Pump scheduling optimizes when and how pumps operate to minimize energy consumption while meeting demand. By running pumps during off-peak electricity hours, utilizing storage tanks efficiently, and avoiding unnecessary pump cycling, utilities can reduce energy costs by 15-30%. Our models identify optimal pump schedules for your specific system.

Low pressure can result from undersized pipes, high elevation differences, excessive demand, closed valves, pipe scaling/corrosion, or pump issues. Our network models identify the root cause by simulating various scenarios and help design cost-effective solutions like pipe upgrades, pressure boosting, or demand management.

Water age is the time water spends in the distribution system from treatment to the tap. High water age leads to chlorine decay, disinfection byproduct formation, and water quality issues. Our models calculate water age throughout the network and help design operational strategies to reduce stagnation and maintain water quality.

Water hammer occurs when flow is suddenly stopped (e.g., valve closure, pump trip), causing pressure waves that can damage pipes. We use transient analysis software to simulate these pressure surges and design protection measures like surge tanks, air valves, and slow-closing valves to prevent pipe bursts and equipment damage.

DMAs divide a distribution network into smaller, monitored zones to detect leaks through flow balance analysis. Our models help design optimal DMA boundaries, select meter locations, and analyze hydraulic impacts. Well-designed DMAs can reduce non-revenue water by 20-40% through improved leak detection and pressure management.

We combine hydraulic modeling with pipe condition data (age, material, break history) to prioritize rehabilitation. Models identify critical pipes where failure would cause significant service disruption or low pressure. This risk-based approach helps utilities allocate limited rehabilitation budgets for maximum benefit.

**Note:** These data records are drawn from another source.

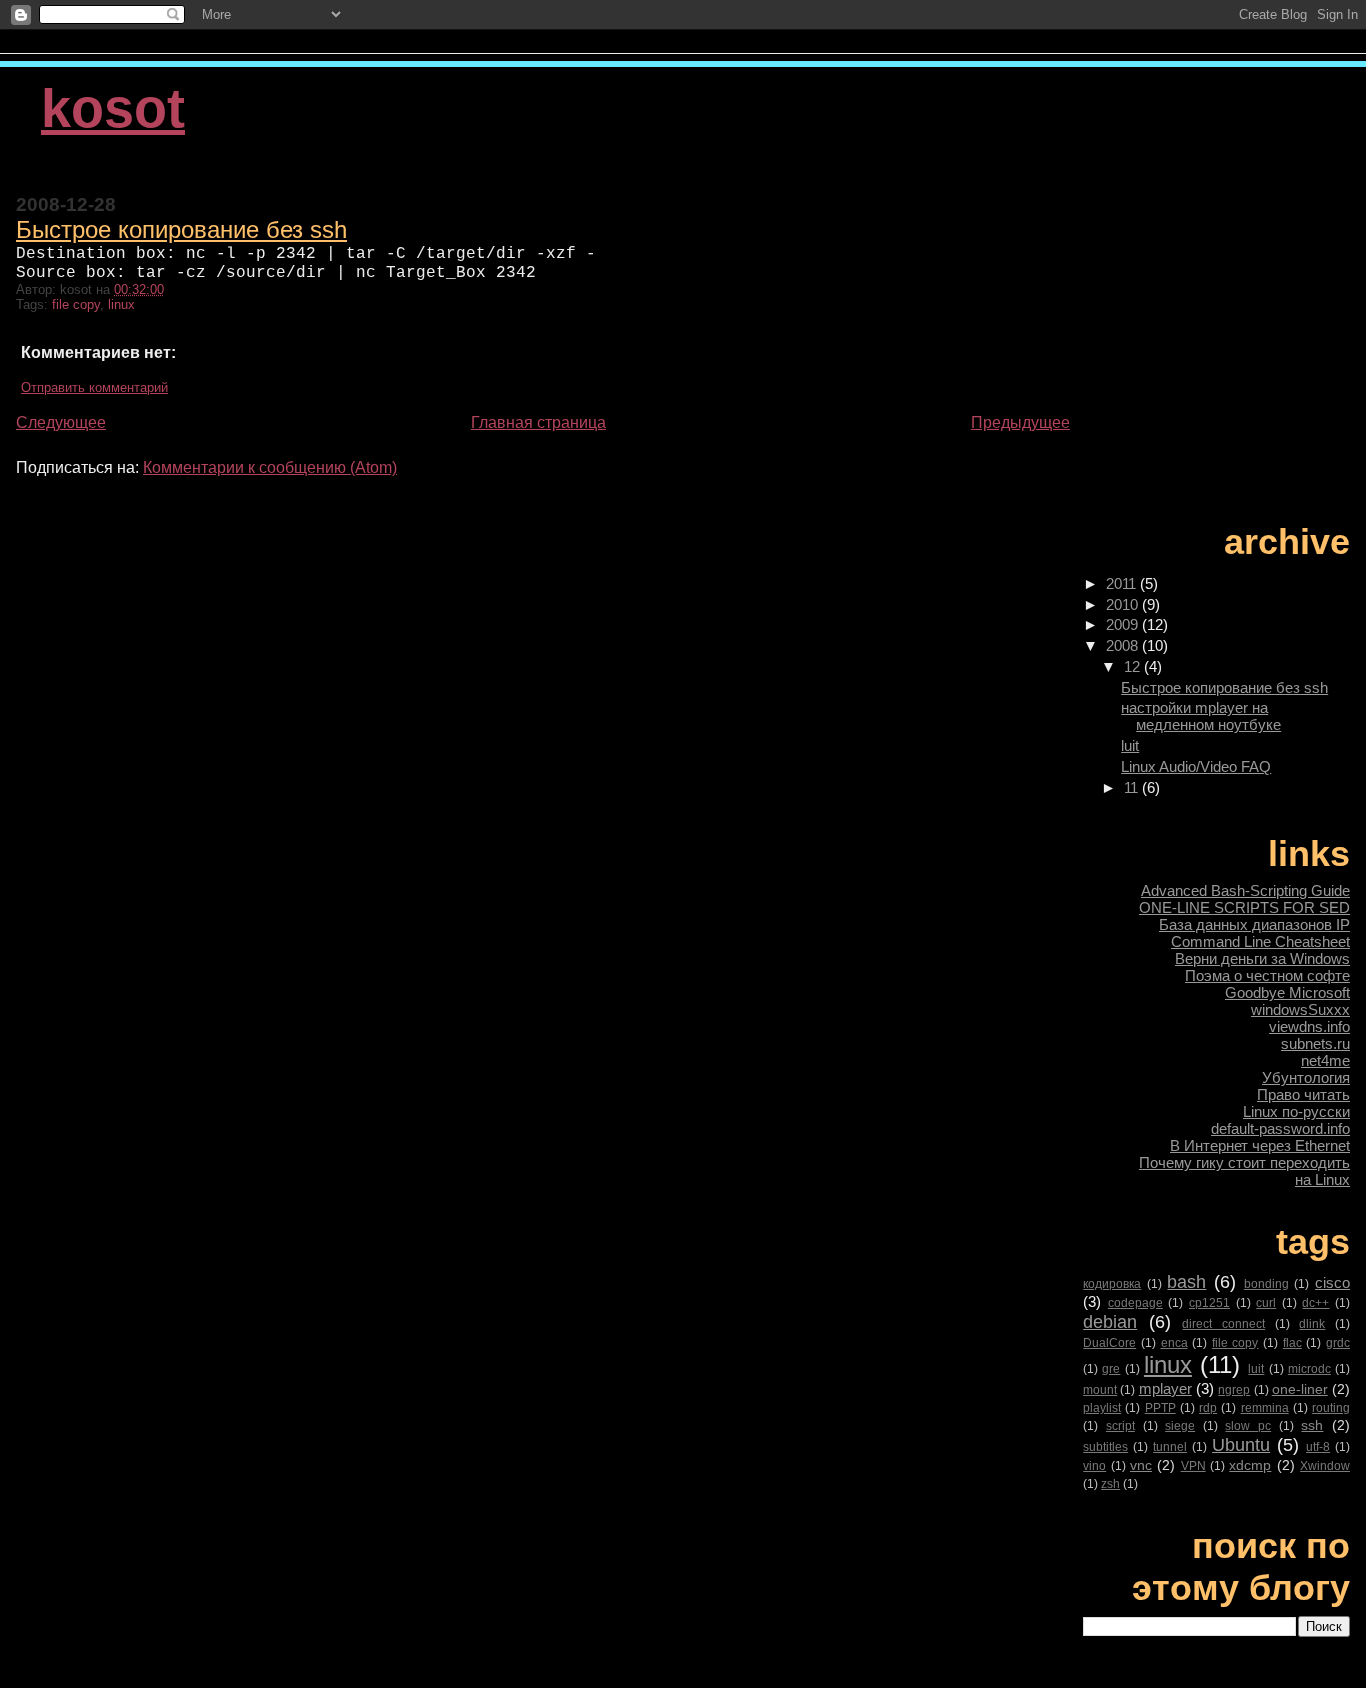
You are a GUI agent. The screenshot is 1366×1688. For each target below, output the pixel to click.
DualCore (1109, 1343)
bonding (1266, 1284)
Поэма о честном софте (1267, 975)
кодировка (1112, 1284)
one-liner (1300, 1389)
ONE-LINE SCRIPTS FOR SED (1244, 907)
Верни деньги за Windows (1262, 958)
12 (1134, 666)
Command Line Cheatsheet (1260, 941)
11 (1133, 787)
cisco (1332, 1282)
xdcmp (1250, 1465)
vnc (1141, 1465)
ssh (1312, 1425)
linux (121, 304)
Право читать (1303, 1094)
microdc (1309, 1369)
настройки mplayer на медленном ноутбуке (1201, 716)
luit (1130, 745)
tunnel (1170, 1447)
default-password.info (1280, 1128)
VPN (1193, 1466)
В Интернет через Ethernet (1260, 1145)
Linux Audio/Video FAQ (1196, 766)
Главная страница (538, 422)
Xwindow (1325, 1466)
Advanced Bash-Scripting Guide (1245, 890)
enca (1174, 1343)
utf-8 (1318, 1447)
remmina (1265, 1408)
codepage (1135, 1303)
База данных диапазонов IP (1254, 924)
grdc (1338, 1343)
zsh (1110, 1484)
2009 (1124, 624)
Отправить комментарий (94, 387)
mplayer (1165, 1388)
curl (1266, 1303)
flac (1292, 1343)
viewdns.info (1309, 1026)
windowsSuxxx (1300, 1009)
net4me (1325, 1060)
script (1120, 1426)
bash (1186, 1281)
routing (1331, 1408)
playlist (1102, 1408)
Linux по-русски (1296, 1111)
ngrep (1234, 1390)
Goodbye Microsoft (1287, 992)
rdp (1208, 1408)
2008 (1124, 645)
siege (1180, 1426)
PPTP (1160, 1408)
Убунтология (1306, 1077)
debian (1110, 1321)
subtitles (1105, 1447)
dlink (1312, 1324)
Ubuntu (1241, 1444)
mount (1100, 1390)
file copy (76, 304)
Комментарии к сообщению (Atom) (270, 467)
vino (1094, 1466)
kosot (113, 108)
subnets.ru (1315, 1043)
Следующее (61, 422)
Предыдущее (1020, 422)
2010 (1124, 604)
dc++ (1315, 1303)
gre (1111, 1369)
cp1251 (1209, 1303)
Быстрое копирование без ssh (181, 229)
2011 (1123, 583)
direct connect (1223, 1324)
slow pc (1248, 1426)
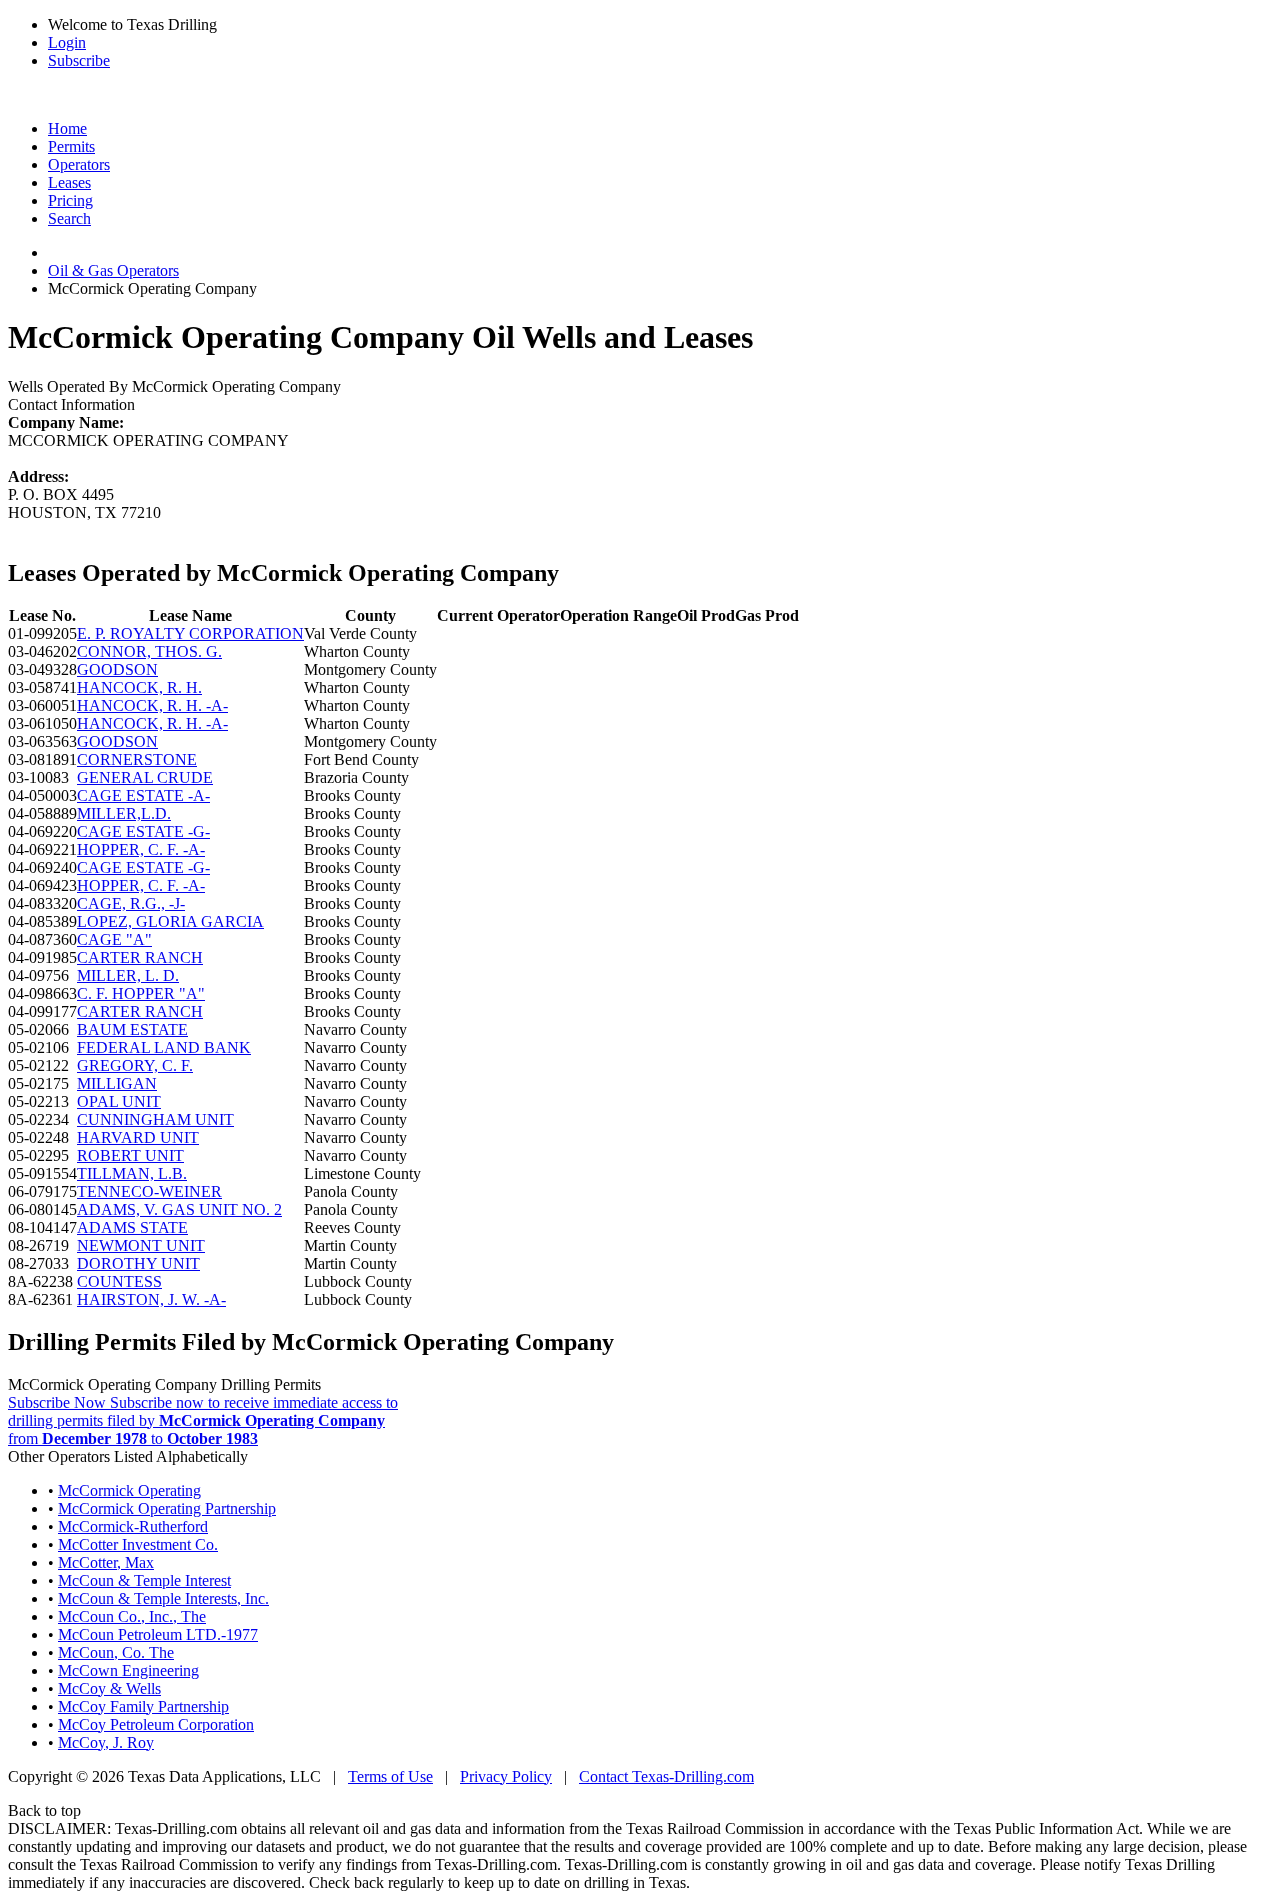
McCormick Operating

Pressure management involves controlling pressures in distribution networks to reduce leakage, pipe bursts, and energy consumption while maintaining adequate service. We model pressure zones and PRV (pressure reducing valve) installations to optimize system pressures. Reducing excess pressure typically reduces leakage by 1-1.5% per 1% pressure reduction.

Network models simulate emergency scenarios like main breaks, contamination events, or power outages to develop response plans. We identify isolation valve operations, alternative supply routes, and critical customers. Simulation results help train operators and ensure rapid, effective response when emergencies occur.